Hyne & Son Pty Ltd (also known as Hyne Timber) is a major Australian timber manufacturing company. Hyne & Son is headquartered in Maryborough, Queensland and operates in New South Wales as well. The company also conducts its business across Australia and South East Asia.

Hyne & Son is a privately owned company, which includes a recent joint venture with James Jones & Sons.

==History==
The business was established in 1882 by Richard Matthews Hyne when he established the National Sawmill on the banks of the Mary River in Queensland. The business flourished despite setbacks due to the flooding of the Mary River.

On 5 May 1888, Richard Hyne was elected to the Queensland Legislative Assembly as the member for the seat of Maryborough.

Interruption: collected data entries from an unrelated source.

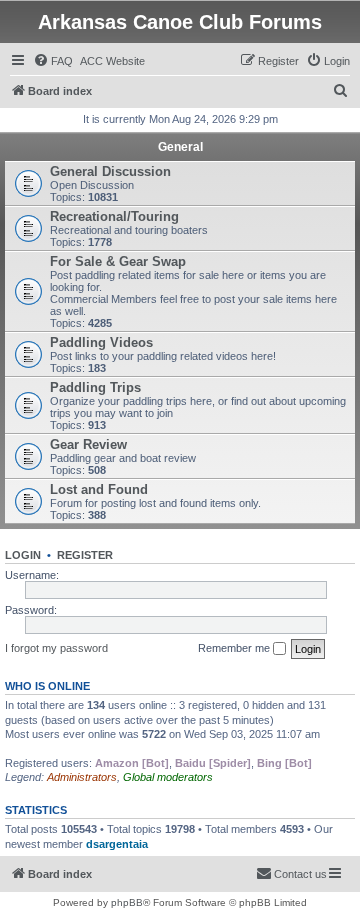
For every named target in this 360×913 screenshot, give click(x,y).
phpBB (127, 902)
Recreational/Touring (114, 216)
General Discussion (110, 171)
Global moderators (168, 777)
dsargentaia (117, 844)
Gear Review (88, 444)
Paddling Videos (101, 342)
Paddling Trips (95, 387)
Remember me (235, 648)
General (180, 147)
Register (85, 555)
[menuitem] (53, 61)
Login (23, 555)
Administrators (82, 777)
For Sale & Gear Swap (118, 261)
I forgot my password (56, 648)
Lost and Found (99, 489)
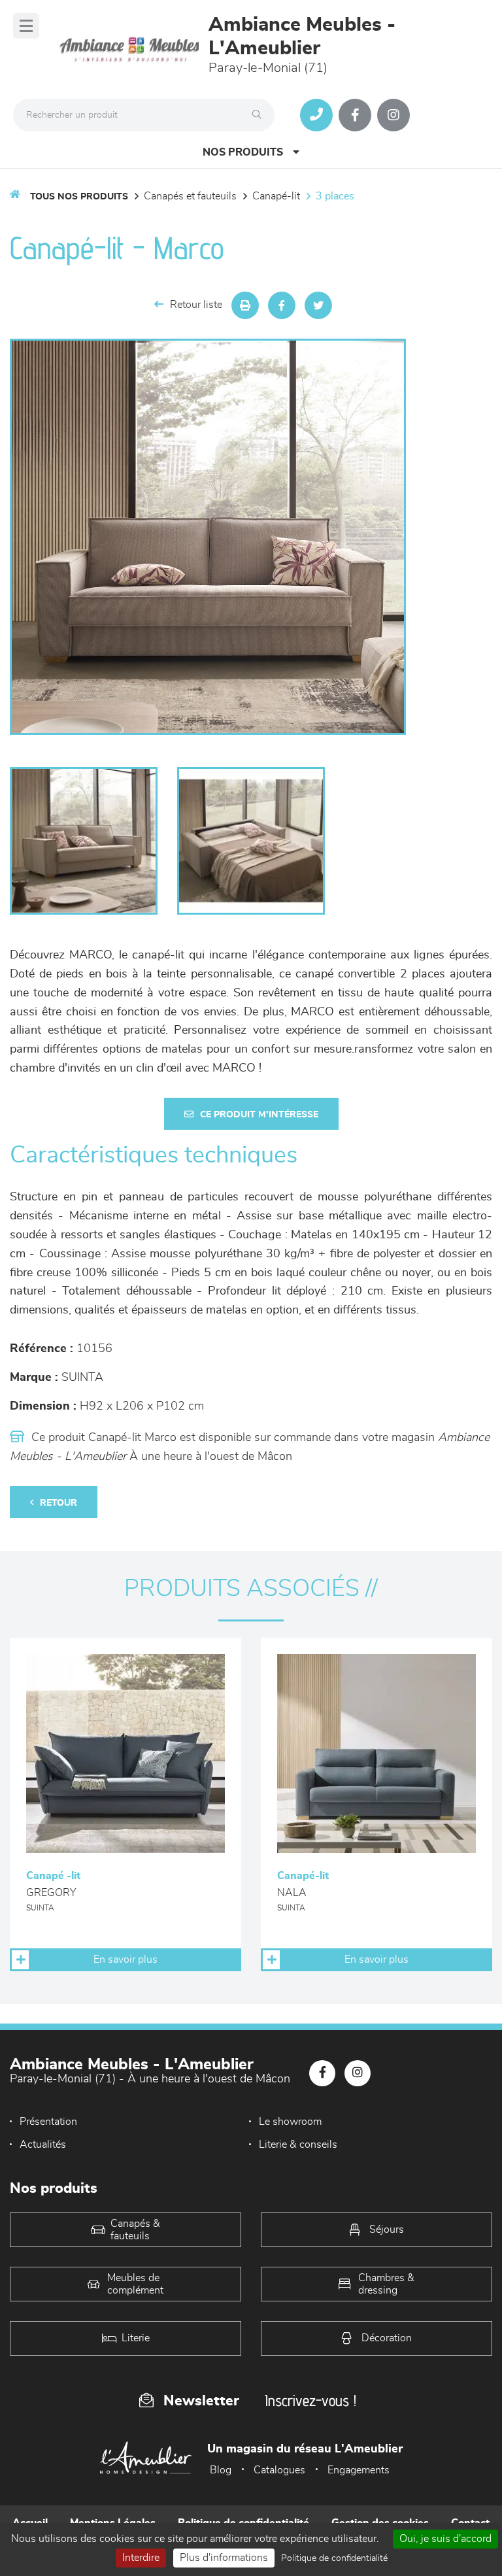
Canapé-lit (276, 196)
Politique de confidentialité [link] (334, 2558)
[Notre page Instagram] (393, 115)
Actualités (43, 2144)
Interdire (140, 2557)
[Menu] (26, 26)
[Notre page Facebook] (355, 115)
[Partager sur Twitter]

He represented his district until 29 April 1893. During his time in parliament, he was responsible for initiating the replanting of forests and the creation of the Queensland Department of Forestry.

Henry James Hyne, the eldest son of Richard Matthews Hyne, entered the business in 1888 and took control of the business after his father died in 1902. Henry James Hyne was heavily involved with the licensing of sawmills and the introduction of the Timber Industry Advisory Committee.

Lambert Hyne, son of Henry Hyne, joined the company in 1921 and worked there until his retirement in 1979. He grew the business by purchasing small country hardwood mills to expand the production base and established a number of trade outlets from Brisbane to Townsville to expand the sales opportunities.

Building on his father’s legacy, Warren Hyne, managing director from 1979 to 1994, continued to innovate and expand the capacity of the business while establishing himself as a national leader of Australia’s timber industry.

Hyne Timber was inducted into the Queensland Business Leaders Hall of Fame in 2015.